Lines in the listing under this task are to be copied exactly.

AVAILABLE RECORDS
[Start of section]

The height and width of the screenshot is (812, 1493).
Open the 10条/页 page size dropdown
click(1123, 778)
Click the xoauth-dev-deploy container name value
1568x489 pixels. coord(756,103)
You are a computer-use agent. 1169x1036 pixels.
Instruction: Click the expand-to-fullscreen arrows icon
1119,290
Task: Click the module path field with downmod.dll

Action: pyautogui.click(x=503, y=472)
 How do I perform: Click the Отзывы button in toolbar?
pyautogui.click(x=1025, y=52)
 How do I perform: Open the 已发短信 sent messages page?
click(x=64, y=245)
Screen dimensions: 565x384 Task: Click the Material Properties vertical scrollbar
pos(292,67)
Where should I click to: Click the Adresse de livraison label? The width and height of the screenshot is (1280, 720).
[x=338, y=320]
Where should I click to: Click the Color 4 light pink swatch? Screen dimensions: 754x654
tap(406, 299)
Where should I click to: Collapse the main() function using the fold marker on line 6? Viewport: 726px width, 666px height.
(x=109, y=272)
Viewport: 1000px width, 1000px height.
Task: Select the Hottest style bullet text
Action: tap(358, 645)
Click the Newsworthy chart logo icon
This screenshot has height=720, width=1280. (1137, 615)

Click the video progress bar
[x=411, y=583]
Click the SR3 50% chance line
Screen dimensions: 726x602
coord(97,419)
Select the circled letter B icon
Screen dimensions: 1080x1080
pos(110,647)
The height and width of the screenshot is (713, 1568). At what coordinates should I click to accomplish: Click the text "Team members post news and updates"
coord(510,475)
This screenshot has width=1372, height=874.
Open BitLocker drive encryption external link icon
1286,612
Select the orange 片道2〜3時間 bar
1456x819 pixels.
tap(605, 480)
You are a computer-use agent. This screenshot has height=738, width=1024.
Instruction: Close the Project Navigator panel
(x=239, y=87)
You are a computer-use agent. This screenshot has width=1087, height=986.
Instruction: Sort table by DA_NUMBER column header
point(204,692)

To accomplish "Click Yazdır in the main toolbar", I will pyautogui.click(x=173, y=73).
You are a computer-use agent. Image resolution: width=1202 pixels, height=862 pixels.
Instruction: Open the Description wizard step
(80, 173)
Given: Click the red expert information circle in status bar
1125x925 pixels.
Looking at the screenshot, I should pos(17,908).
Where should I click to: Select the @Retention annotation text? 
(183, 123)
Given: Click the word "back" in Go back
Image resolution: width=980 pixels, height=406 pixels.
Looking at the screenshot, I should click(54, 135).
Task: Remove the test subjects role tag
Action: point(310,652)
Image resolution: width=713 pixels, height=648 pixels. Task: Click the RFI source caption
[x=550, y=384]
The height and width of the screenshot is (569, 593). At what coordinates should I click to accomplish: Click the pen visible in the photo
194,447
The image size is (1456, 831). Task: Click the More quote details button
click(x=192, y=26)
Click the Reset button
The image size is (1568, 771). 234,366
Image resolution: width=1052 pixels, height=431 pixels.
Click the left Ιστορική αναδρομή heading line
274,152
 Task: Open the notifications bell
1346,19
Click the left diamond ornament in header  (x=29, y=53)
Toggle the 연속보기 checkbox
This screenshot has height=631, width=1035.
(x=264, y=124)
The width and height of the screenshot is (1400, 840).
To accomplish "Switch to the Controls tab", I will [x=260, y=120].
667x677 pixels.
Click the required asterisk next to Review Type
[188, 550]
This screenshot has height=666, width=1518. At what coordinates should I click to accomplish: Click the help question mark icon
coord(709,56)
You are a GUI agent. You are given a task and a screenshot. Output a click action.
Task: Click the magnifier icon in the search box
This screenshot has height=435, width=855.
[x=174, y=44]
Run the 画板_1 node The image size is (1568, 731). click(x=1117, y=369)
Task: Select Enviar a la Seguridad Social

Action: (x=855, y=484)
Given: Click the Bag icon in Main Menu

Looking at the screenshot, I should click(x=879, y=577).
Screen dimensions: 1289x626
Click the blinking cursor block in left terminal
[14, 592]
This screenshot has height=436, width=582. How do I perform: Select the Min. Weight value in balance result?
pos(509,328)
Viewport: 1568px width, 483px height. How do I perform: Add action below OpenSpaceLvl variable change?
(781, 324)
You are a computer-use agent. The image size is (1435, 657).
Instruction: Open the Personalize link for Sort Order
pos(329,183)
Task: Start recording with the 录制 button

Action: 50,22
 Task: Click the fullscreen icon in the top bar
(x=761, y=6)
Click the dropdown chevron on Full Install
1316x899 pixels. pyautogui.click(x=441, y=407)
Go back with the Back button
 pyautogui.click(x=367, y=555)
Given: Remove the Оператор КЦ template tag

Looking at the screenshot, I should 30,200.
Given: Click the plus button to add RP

[End of section]

ANSWER AREA
The height and width of the screenshot is (812, 1493).
Open the 10条/页 page size dropdown
click(1123, 778)
Click the xoauth-dev-deploy container name value
1568x489 pixels. coord(756,103)
You are a computer-use agent. 1169x1036 pixels.
Instruction: Click the expand-to-fullscreen arrows icon
1119,290
Task: Click the module path field with downmod.dll

Action: pyautogui.click(x=503, y=472)
 How do I perform: Click the Отзывы button in toolbar?
pyautogui.click(x=1025, y=52)
 How do I perform: Open the 已发短信 sent messages page?
click(x=64, y=245)
Screen dimensions: 565x384 Task: Click the Material Properties vertical scrollbar
pos(292,67)
Where should I click to: Click the Adresse de livraison label? The width and height of the screenshot is (1280, 720).
[x=338, y=320]
Where should I click to: Click the Color 4 light pink swatch? Screen dimensions: 754x654
tap(406, 299)
Where should I click to: Collapse the main() function using the fold marker on line 6? Viewport: 726px width, 666px height.
(x=109, y=272)
Viewport: 1000px width, 1000px height.
Task: Select the Hottest style bullet text
Action: tap(358, 645)
Click the Newsworthy chart logo icon
This screenshot has height=720, width=1280. (1137, 615)

Click the video progress bar
[x=411, y=583]
Click the SR3 50% chance line
Screen dimensions: 726x602
coord(97,419)
Select the circled letter B icon
Screen dimensions: 1080x1080
pos(110,647)
The height and width of the screenshot is (713, 1568). At what coordinates should I click to accomplish: Click the text "Team members post news and updates"
coord(510,475)
This screenshot has width=1372, height=874.
Open BitLocker drive encryption external link icon
1286,612
Select the orange 片道2〜3時間 bar
1456x819 pixels.
tap(605, 480)
You are a computer-use agent. This screenshot has height=738, width=1024.
Instruction: Close the Project Navigator panel
(x=239, y=87)
You are a computer-use agent. This screenshot has width=1087, height=986.
Instruction: Sort table by DA_NUMBER column header
point(204,692)

To accomplish "Click Yazdır in the main toolbar", I will pyautogui.click(x=173, y=73).
You are a computer-use agent. Image resolution: width=1202 pixels, height=862 pixels.
Instruction: Open the Description wizard step
(80, 173)
Given: Click the red expert information circle in status bar
1125x925 pixels.
Looking at the screenshot, I should pos(17,908).
Where should I click to: Select the @Retention annotation text? 
(183, 123)
Given: Click the word "back" in Go back
Image resolution: width=980 pixels, height=406 pixels.
Looking at the screenshot, I should click(54, 135).
Task: Remove the test subjects role tag
Action: point(310,652)
Image resolution: width=713 pixels, height=648 pixels. Task: Click the RFI source caption
[x=550, y=384]
The height and width of the screenshot is (569, 593). At what coordinates should I click to accomplish: Click the pen visible in the photo
194,447
The image size is (1456, 831). Task: Click the More quote details button
click(x=192, y=26)
Click the Reset button
The image size is (1568, 771). 234,366
Image resolution: width=1052 pixels, height=431 pixels.
Click the left Ιστορική αναδρομή heading line
274,152
 Task: Open the notifications bell
1346,19
Click the left diamond ornament in header  (x=29, y=53)
Toggle the 연속보기 checkbox
This screenshot has height=631, width=1035.
(x=264, y=124)
The width and height of the screenshot is (1400, 840).
To accomplish "Switch to the Controls tab", I will [x=260, y=120].
667x677 pixels.
Click the required asterisk next to Review Type
[188, 550]
This screenshot has height=666, width=1518. At what coordinates should I click to accomplish: Click the help question mark icon
coord(709,56)
You are a GUI agent. You are given a task and a screenshot. Output a click action.
Task: Click the magnifier icon in the search box
This screenshot has height=435, width=855.
[x=174, y=44]
Run the 画板_1 node The image size is (1568, 731). click(x=1117, y=369)
Task: Select Enviar a la Seguridad Social

Action: (x=855, y=484)
Given: Click the Bag icon in Main Menu

Looking at the screenshot, I should click(x=879, y=577).
Screen dimensions: 1289x626
Click the blinking cursor block in left terminal
[14, 592]
This screenshot has height=436, width=582. How do I perform: Select the Min. Weight value in balance result?
pos(509,328)
Viewport: 1568px width, 483px height. How do I perform: Add action below OpenSpaceLvl variable change?
(781, 324)
You are a computer-use agent. The image size is (1435, 657).
Instruction: Open the Personalize link for Sort Order
pos(329,183)
Task: Start recording with the 录制 button

Action: 50,22
 Task: Click the fullscreen icon in the top bar
(x=761, y=6)
Click the dropdown chevron on Full Install
1316x899 pixels. pyautogui.click(x=441, y=407)
Go back with the Back button
 pyautogui.click(x=367, y=555)
Given: Remove the Оператор КЦ template tag

Looking at the screenshot, I should 30,200.
Given: Click the plus button to add RP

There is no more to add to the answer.